The pretense for paper money has been that there was not a sufficiency of gold and silver. This, so far from being a reason for paper emissions, is a reason against them.
As gold and silver are not the productions of North America, they are, therefore, articles of importation; and if we set up a paper manufactory of money, it amounts, as far as it is able, to prevent the importation of hard money, or to send it out again as fast it comes in; and by following this practice we shall continually banish the specie, till we have none left, and be continuously complaining of the grievance instead of remedying the cause.
Considering gold and silver as articles of importation, there will in time, unless we prevent it by paper emissions, be as much in the country as the occasions of it require, for the same reasons there are as much of other imported articles. But as every yard of cloth manufactured in the country occasions a yard the less to be imported, so it is by money, with this difference, that in the one case we manufacture the thing itself and in the other we do not. We have cloth for cloth, but we have only paper dollars for silver ones.
As to the assumed authority of any assembly in making paper money, or paper of any kind, a legal tender, or in other language, a compulsive payment, it is a most presumptuous attempt at arbitrary power. There can be no such power in a republican government: the people have no freedom — and property no security — where this practice can be acted: and the committee who shall bring in a report for this purpose, or the member who moves for it, and he who seconds it merits impeachment, and sooner or later may expect it.
Of all the various sorts of base coin, paper money is the basest. It has the least intrinsic value of anything that can be put in the place of gold and silver. A hobnail or a piece of wampum far exceeds it. And there would be more propriety in making those articles a legal tender than to make paper so.
It was the issuing base coin, and establishing it as a tender, that was one of the principal means of finally overthrowing the power of the Stuart family in Ireland. The article is worth reciting as it bears such a resemblance to the process practiced in paper money.
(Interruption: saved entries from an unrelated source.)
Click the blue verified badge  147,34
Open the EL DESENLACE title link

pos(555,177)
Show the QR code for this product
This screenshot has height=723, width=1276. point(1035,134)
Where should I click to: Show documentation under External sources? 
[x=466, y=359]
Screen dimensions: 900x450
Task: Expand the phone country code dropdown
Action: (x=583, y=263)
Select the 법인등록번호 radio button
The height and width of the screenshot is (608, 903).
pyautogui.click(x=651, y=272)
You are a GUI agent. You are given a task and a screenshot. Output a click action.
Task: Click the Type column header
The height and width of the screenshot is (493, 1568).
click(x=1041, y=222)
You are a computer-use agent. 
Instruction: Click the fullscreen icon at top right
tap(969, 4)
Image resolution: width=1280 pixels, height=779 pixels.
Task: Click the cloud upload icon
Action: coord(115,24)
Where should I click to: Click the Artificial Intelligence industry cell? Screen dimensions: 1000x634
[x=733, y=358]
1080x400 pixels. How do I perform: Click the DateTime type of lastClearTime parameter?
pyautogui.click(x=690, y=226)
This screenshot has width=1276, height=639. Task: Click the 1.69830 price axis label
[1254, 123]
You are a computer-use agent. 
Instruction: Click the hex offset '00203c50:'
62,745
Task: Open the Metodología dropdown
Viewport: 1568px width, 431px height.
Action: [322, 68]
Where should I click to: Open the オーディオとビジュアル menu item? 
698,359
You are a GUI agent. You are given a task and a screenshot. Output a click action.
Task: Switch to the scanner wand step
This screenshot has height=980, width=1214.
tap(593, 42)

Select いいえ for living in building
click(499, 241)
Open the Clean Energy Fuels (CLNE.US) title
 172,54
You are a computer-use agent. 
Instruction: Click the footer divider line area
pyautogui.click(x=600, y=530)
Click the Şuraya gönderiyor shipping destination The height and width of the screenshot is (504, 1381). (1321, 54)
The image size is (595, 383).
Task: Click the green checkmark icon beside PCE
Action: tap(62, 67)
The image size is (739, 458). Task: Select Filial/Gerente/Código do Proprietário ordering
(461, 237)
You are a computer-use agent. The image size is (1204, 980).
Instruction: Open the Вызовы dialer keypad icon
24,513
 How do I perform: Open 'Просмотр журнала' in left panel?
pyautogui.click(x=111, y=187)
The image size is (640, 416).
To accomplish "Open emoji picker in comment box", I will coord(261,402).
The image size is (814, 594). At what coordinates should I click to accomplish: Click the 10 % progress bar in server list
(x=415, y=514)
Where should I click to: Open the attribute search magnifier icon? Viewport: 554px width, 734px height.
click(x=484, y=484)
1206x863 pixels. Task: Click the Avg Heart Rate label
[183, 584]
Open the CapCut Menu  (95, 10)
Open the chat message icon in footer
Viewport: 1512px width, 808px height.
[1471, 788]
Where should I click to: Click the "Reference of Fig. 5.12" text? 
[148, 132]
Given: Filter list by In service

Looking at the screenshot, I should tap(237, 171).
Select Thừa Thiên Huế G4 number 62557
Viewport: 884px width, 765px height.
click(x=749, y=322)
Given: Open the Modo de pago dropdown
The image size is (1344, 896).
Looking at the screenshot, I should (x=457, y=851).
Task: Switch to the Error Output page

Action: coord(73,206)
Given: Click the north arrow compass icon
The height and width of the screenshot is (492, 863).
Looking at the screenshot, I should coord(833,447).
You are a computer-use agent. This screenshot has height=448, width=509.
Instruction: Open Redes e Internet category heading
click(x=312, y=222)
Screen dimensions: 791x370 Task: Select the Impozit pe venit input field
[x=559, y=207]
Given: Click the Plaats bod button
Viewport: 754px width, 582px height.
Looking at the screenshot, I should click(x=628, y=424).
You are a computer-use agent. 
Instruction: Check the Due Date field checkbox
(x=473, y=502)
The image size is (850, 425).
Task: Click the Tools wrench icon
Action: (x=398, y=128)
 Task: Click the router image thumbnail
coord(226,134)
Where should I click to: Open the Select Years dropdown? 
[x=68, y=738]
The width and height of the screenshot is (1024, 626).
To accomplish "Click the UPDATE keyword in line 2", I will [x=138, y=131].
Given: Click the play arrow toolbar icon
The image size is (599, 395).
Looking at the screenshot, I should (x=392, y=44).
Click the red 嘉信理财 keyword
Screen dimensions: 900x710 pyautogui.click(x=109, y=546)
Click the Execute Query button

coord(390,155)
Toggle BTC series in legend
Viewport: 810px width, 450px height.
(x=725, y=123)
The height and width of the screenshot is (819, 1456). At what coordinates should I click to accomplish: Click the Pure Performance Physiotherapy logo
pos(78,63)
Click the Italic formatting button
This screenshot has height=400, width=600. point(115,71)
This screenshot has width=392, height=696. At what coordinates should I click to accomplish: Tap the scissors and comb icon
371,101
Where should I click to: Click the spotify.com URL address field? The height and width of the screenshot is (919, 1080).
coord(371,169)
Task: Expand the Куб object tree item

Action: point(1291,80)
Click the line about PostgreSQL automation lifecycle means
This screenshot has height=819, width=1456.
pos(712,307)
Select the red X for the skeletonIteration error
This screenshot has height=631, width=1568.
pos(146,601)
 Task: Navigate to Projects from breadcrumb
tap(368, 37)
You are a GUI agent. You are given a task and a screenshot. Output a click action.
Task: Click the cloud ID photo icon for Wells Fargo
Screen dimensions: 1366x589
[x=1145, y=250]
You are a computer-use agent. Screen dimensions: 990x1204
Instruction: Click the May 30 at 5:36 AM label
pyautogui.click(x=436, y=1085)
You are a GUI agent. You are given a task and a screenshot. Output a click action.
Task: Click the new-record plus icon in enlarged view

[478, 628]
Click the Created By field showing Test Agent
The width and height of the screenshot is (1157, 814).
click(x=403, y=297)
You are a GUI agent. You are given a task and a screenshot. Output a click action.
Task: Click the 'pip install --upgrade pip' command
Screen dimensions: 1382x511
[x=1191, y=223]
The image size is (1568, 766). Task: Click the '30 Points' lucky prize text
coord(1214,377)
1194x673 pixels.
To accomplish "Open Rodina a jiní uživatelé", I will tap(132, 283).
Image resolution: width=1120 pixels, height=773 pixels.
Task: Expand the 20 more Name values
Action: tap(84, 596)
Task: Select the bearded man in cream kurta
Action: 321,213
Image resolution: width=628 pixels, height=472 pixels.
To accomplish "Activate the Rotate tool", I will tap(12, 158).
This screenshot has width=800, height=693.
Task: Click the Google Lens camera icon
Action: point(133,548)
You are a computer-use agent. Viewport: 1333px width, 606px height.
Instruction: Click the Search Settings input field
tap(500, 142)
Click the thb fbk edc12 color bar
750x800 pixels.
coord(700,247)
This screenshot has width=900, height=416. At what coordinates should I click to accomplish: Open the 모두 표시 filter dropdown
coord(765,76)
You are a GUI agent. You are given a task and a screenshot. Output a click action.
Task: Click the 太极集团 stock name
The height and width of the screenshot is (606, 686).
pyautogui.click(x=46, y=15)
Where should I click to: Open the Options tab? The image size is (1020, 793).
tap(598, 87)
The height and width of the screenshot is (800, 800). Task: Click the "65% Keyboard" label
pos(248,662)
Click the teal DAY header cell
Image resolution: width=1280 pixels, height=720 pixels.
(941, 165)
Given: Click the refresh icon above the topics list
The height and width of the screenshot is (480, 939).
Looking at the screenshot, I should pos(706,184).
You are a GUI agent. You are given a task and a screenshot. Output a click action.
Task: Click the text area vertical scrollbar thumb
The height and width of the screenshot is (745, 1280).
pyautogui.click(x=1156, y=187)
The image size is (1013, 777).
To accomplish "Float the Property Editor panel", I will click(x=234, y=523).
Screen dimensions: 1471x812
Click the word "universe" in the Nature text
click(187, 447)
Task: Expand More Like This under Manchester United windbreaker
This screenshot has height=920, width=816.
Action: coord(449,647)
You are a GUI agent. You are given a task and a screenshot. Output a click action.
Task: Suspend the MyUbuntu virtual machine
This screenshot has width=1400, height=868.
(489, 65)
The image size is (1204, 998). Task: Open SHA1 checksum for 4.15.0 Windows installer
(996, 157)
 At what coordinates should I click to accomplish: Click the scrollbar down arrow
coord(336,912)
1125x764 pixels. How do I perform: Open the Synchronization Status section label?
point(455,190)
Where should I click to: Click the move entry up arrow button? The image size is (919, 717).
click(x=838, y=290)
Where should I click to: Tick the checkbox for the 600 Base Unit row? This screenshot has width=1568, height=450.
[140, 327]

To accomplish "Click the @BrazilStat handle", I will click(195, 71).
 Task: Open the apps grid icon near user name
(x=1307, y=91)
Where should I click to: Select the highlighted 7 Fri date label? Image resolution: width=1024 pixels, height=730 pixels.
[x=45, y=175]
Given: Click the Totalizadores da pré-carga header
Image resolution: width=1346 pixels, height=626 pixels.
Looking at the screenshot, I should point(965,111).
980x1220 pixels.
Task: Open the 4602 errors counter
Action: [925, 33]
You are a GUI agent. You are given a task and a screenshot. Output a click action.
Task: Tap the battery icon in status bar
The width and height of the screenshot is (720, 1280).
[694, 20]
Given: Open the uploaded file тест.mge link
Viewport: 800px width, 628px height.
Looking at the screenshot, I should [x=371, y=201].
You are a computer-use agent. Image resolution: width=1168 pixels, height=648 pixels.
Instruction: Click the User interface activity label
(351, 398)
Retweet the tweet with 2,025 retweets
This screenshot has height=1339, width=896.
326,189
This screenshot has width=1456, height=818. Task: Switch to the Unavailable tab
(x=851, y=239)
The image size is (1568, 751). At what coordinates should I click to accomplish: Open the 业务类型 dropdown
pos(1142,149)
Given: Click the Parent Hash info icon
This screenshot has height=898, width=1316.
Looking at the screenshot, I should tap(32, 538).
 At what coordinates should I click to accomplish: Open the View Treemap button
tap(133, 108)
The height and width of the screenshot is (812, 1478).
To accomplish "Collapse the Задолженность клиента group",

Brass and copper of the basest kind, old cannon; broken bells, household utensils were assiduously collected; and from every pound weight of such vile materials, valued at four pence, pieces were coined and circulated to the amount of five pounds normal value. By the first proclamation they were made current in all payments to and from the King and the subjects of the realm, except in duties on the importation of foreign goods, money left in trust, or due by mortgage, bills or bonds; and James promised that when the money should be decried, he would receive it in all payments, or make full satisfaction in gold and silver. The nominal value was afterwards raised by subsequent proclamations, the original restrictions removed, and this base money was ordered to be received in all kinds of payments As brass and copper grew scarce, it was made of still viler materials, of tin and pewter, and old debts of one thousand pounds were discharged by pieces of vile metal amounting to thirty shillings in intrinsic value. (Leland‘s History of Ireland, vol. iv. p. 265.)